Boro may have blown it on Saturday. Our SF1 preview framed the tie as “form versus structure” — and on Saturday Boro’s structure produced 1.82 xG to Saints’ 0.53 at the Riverside, their strongest possible chance, at home, against a Saints attack that registered the lowest xG of any play-off side in any first leg. Conway, Whittaker and Strelec between them couldn’t finish a single one. Now Boro travel to St Mary’s against a 19-match unbeaten team, with Hayden Hackney now confirmed out by Hellberg — nine games missed and counting.
The pattern fits the season story. Boro had the league’s lowest xGA (41.6 across the campaign — outstanding defensive xG) and the best defensive record by goals conceded (47 GA — though that 5.4-goal gap to their 41.6 xGA is a slight under-performance against their underlying numbers, suggesting Boro got slightly unlucky defensively). And yet they finished 5th because they couldn’t convert that defensive base into wins across a seven-game winless streak in spring. The SF1 0-0 was a continuation of that pattern, not an aberration. The conversion problem is chronic, and the Hackney absence makes it worse.
Saints come in differently. Eckert’s 19-match unbeaten run, the manager-of-the-month hat-trick, the league-leading points-per-game since November — this isn’t a side that drifts into a play-off second leg. The model favours them at 49.0%; the H2H pattern (Saints scoring 1 goal in 270 minutes against Boro) does NOT favour them, but everything else — form, home advantage, opposition fitness — does.
The disagreement points are real.
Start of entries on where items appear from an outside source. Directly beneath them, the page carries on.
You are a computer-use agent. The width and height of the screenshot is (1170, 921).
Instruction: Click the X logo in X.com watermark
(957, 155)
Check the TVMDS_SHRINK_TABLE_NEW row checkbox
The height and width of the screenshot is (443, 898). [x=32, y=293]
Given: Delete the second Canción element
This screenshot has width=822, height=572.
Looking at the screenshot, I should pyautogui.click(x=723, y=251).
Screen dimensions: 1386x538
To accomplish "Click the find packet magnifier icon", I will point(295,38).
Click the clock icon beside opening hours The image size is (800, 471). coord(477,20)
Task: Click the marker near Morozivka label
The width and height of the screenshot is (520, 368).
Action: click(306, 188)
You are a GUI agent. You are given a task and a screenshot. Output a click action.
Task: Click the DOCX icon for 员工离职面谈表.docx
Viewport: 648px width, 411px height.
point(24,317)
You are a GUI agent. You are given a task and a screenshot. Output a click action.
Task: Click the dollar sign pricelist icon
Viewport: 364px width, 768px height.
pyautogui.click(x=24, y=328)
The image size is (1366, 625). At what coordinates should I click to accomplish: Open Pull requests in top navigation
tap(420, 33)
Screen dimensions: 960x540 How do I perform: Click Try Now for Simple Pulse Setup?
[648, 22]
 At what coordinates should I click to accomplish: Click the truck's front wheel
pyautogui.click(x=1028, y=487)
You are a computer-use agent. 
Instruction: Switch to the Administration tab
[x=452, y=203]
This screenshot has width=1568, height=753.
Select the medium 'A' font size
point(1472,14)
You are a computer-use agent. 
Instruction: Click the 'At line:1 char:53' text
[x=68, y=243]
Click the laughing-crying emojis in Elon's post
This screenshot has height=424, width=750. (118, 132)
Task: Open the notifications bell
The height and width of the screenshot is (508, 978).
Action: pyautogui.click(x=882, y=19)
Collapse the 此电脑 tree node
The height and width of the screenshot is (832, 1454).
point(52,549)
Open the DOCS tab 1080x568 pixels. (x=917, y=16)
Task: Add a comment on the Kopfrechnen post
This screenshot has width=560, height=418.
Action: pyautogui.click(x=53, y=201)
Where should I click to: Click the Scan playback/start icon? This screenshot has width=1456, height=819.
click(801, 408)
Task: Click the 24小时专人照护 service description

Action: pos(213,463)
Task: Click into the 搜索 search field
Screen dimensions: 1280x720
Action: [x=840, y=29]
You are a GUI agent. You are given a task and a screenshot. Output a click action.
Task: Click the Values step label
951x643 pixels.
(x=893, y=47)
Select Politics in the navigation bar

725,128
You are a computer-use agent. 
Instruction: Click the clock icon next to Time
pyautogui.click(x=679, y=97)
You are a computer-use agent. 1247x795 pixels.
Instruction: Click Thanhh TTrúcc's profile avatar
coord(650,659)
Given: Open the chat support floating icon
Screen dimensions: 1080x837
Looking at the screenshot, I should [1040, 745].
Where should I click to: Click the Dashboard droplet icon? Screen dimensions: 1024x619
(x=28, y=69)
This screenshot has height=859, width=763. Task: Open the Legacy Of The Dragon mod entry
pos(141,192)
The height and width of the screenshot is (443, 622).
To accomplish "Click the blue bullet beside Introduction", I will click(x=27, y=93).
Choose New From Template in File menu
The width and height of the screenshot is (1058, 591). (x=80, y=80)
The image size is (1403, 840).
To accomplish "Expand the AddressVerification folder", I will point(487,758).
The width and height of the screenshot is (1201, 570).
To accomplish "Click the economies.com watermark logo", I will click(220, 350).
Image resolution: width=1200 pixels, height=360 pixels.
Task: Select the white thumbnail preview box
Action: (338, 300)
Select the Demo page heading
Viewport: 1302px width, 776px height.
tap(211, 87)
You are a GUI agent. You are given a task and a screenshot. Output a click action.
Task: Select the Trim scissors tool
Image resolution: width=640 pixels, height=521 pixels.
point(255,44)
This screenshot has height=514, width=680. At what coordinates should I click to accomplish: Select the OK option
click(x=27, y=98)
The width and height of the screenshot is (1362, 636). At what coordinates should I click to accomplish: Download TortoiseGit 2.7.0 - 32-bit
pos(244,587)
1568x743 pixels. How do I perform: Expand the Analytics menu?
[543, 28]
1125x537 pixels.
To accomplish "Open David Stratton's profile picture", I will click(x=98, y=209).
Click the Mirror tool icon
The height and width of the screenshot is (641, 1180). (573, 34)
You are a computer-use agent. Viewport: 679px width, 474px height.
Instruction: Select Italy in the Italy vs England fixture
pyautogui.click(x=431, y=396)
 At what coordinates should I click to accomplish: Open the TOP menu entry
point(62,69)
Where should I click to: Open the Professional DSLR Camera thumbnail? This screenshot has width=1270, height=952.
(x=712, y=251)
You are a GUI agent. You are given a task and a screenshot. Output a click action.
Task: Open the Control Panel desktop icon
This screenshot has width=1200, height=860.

Saints can’t score against Boro — that’s a documented matchup-specific weakness. Boro’s 29% upset path is well-priced and a Boro win in 90 wouldn’t be a shock. But on balance, the model, the form, and the availability call all line up. So does the Editor.
Model says Saints 1-0. The Editor agrees. (And on Saturday I’d rather see Hull face Saints than Boro at Wembley — but that’s a different story.)
Model: goals_logreg_v1_cal (Platt-calibrated logistic regression with player features) and goals_poisson_v1 (Poisson + Dixon-Coles goals model). Probabilities cover regulation 90 minutes; extra time and penalties are not modelled. The Editor’s Take block above is editorial commentary, not a model output. The spygate section above relies on the reporting cited inline; the charges against Southampton are alleged, not proven.